Definitely worth testing another card.

I switch monitors alot, and almost never screw the monitor in tightly either and have never seen that problem.


----------



## Cheeseball81 (Mar 3, 2004)

I tried 2 other monitors and the same lines were there. When I told the guy about it at the store, he actually unscrewed a monitor there and only had the pins in, and it still worked. So it must be the card. I gave up on downloading the missing driver. It just seems like everytime I put a new piece of hardware on this computer, then something else dies. :down:


----------



## Cheeseball81 (Mar 3, 2004)

I want to uninstall my graphics driver and then re-download it off the SiS website. 

I use Windows 98...so do I need to go into Device Manager and just hit "remove" on the display adapter? Then download it again and install?


----------



## ~Candy~ (Jan 27, 2001)

Yes, I just went thru a tough SiS driver install. Whatever you do, don't reboot, remove it from device manager first, and then search for new hardware and CHOOSE the device from the menu (SiS) and then choose HAVE disk, it will look for an .inf file first.

Download the new driver first, unzip it to a file folder on the desktop for easy access, then point the new install there.


----------



## Cheeseball81 (Mar 3, 2004)

Should I download the file first off the website? 

Or remove first from Device Manager and then download?

On the SiS website...I picked the 630/730 series and started to download it. At 1% with over an hour to go...


----------



## ~Candy~ (Jan 27, 2001)

I made that mistake of the 630/730 as well. What do you have onboard?

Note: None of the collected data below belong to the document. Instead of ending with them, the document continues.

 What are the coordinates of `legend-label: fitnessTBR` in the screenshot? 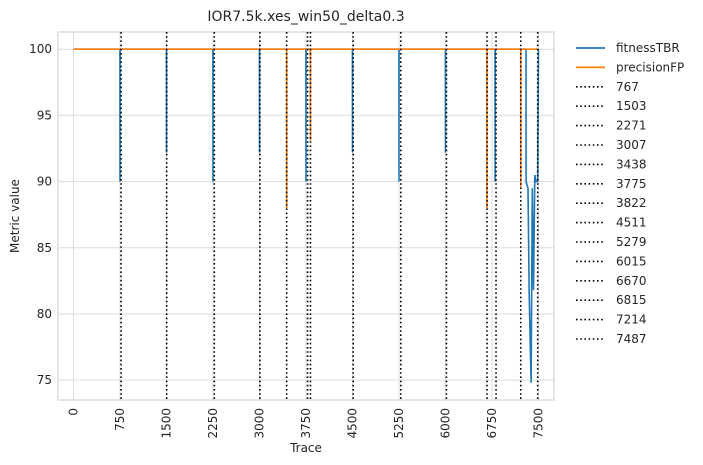 It's located at (648, 48).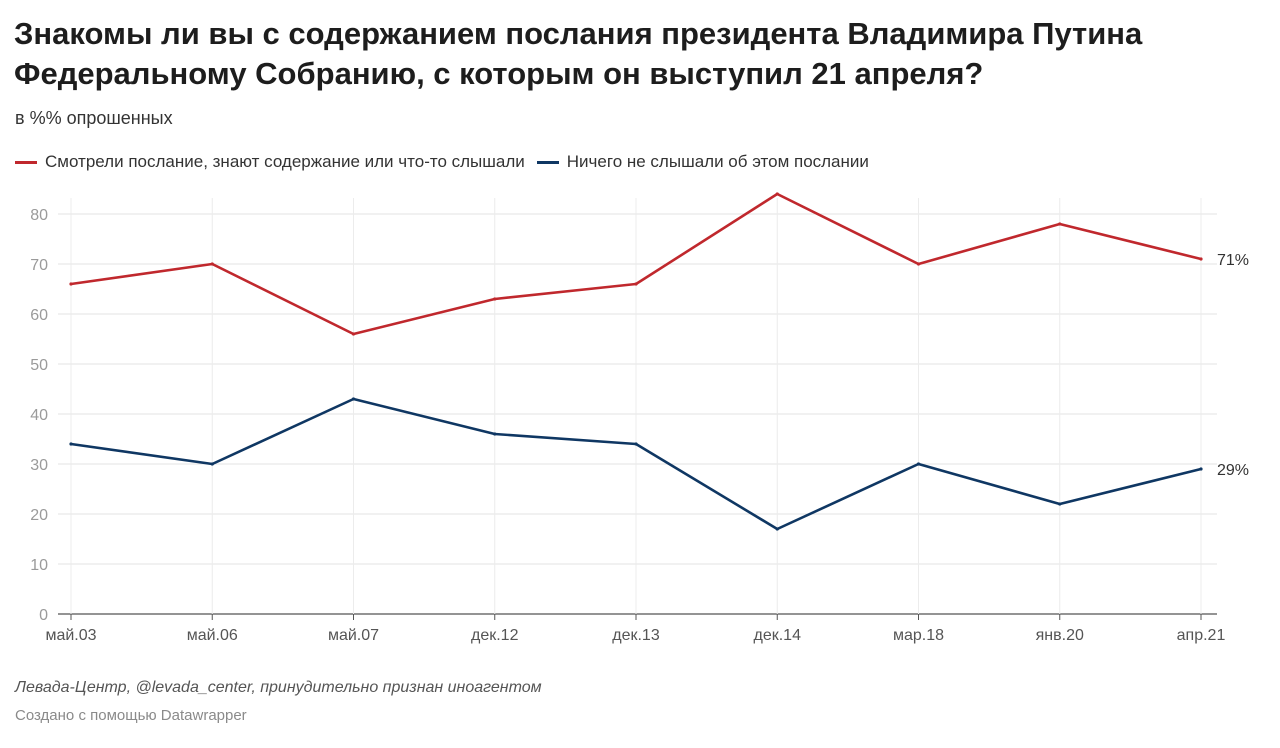  Describe the element at coordinates (39, 416) in the screenshot. I see `y-tick-label: 40` at that location.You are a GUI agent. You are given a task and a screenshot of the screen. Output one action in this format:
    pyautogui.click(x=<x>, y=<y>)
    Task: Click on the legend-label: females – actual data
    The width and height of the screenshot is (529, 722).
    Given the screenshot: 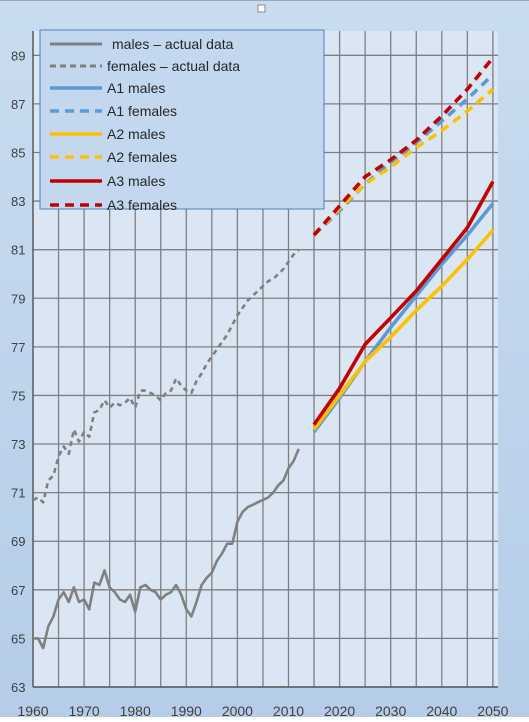 What is the action you would take?
    pyautogui.click(x=174, y=66)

If you have a 630, download the 630. I am still having refresh rate problems on one drive with the 630/730. I've set it to 60hz and it's still balking. Although on another drive with the same drivers, it's fine. 

I have just the 630 driver on my drive that works.

You must be on dialup?


----------



## Cheeseball81 (Mar 3, 2004)

In Display Properties...it says Chip Type 730 Rev 31

From the SiS website, I picked IGP Graphics Drivers, 630 and 730 series, Windows 98.

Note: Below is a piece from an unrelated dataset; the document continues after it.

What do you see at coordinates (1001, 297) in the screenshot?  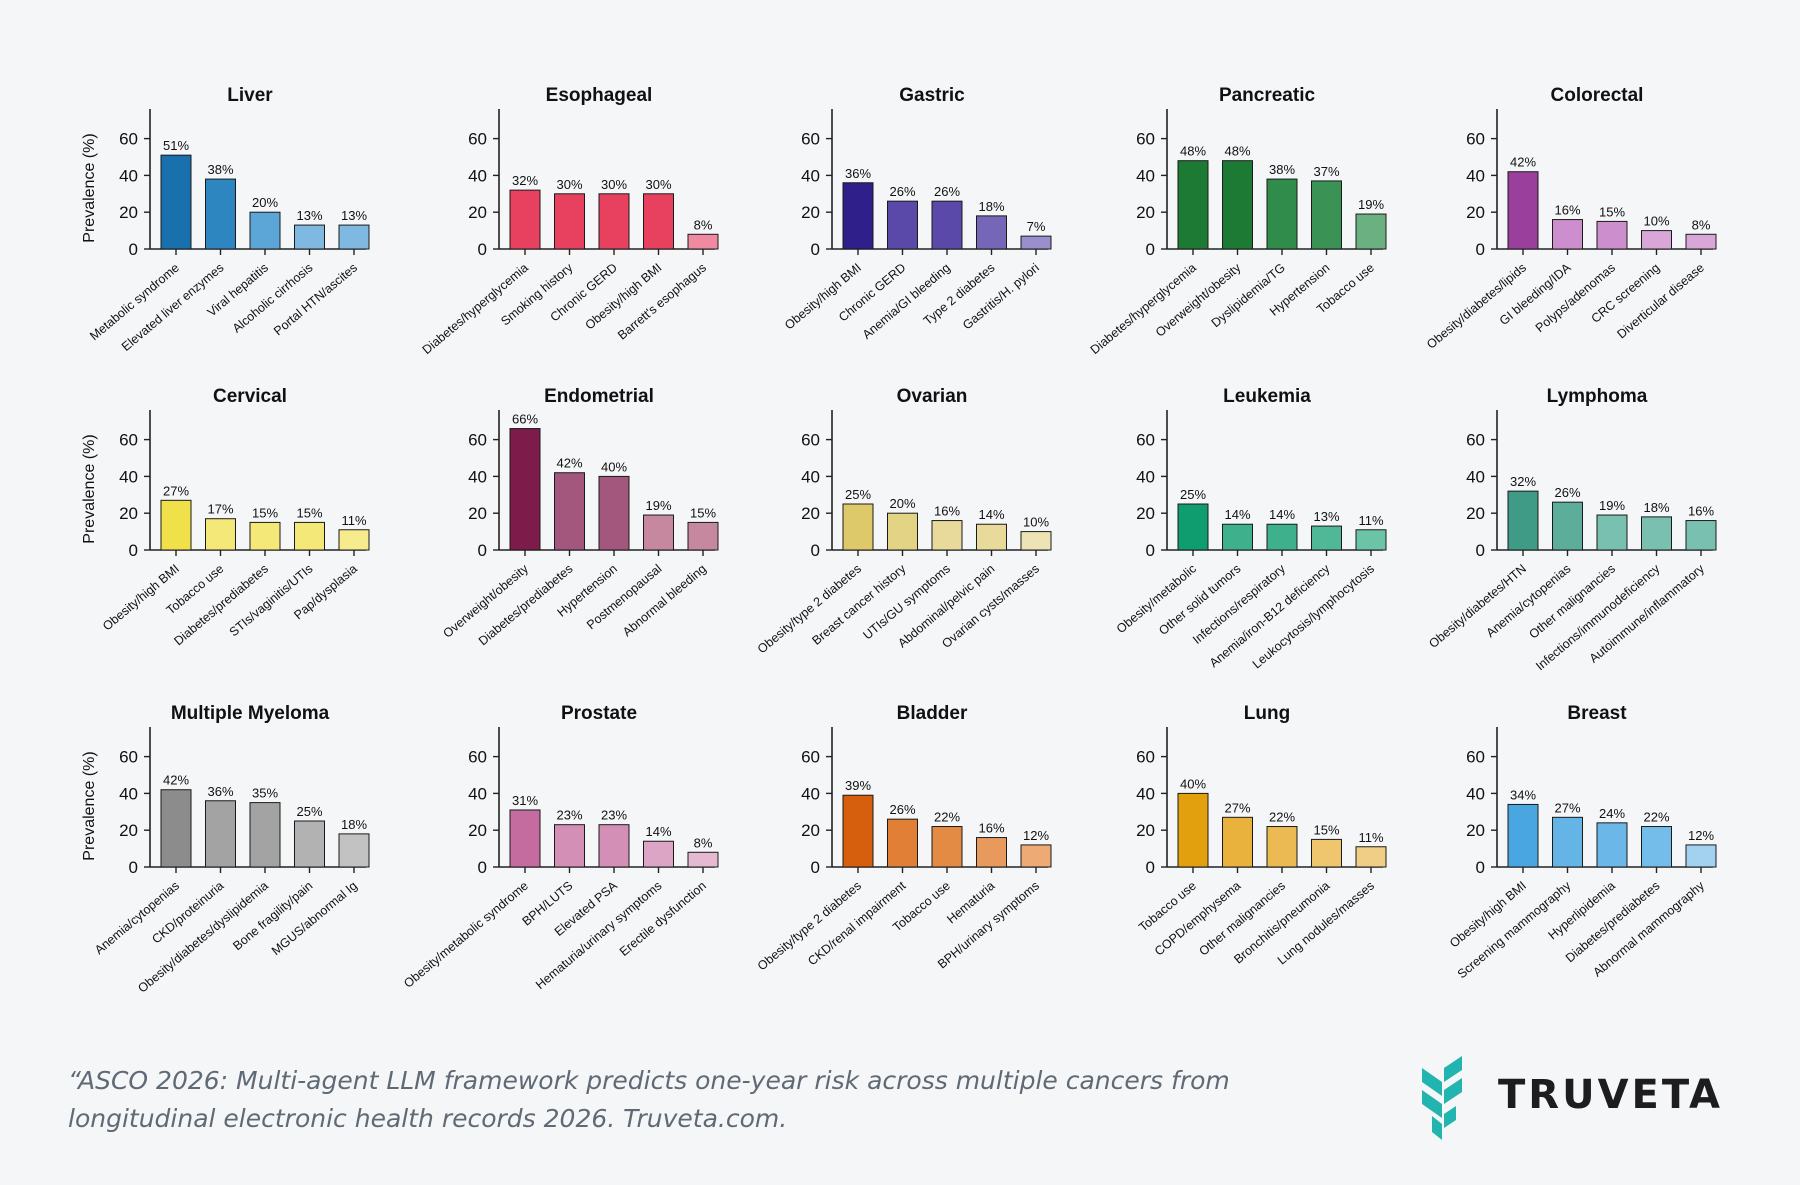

Actually, I have a cable modem. It's just taking a very long time. I'm only at 7%.  

I figured I'd download it first then unzip it. Then remove it from Device Manager. Then go to add new hardware and go from there. Would that work? 

9%.................


----------



## ~Candy~ (Jan 27, 2001)

If you are on cable with that poor of a download, I'd be on the phone this very second. That is pathetic.

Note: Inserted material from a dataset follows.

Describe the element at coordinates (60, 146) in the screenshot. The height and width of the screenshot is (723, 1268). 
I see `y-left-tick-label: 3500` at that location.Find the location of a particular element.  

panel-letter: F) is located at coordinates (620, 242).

And the download, unzip, etc. is a fine plan. Just don't allow Windows to force any driver down your throat. Watch it every step of the way and intercede.


----------



## Cheeseball81 (Mar 3, 2004)

Tell me about it. I don't know why it's so slow today. It's never usually like this. I'll let ya know what happens when it's done. Whenever that may be...lol.


----------



## Cheeseball81 (Mar 3, 2004)

Well after the long, grueling download...I unzipped the file for the SiS630. I noticed that when WinZip came up...the oemrom.bin file still had no icon next to it...except that Windows one when it doesn't know what application to open it in. 
So removed the Display Adapter...didn't reboot...went to add new hardware, whole screen froze on me. Had no choice but to reboot. Located driver, still no change. Same lines.  
I really don't know if it's because of the oemrom.bin file. What application can open that anyway?  
At a loss now...should I just get a video card put in? I have an AGP slot and a PCI slot available for one.


----------



## ~Candy~ (Jan 27, 2001)

Get a video card to test.


----------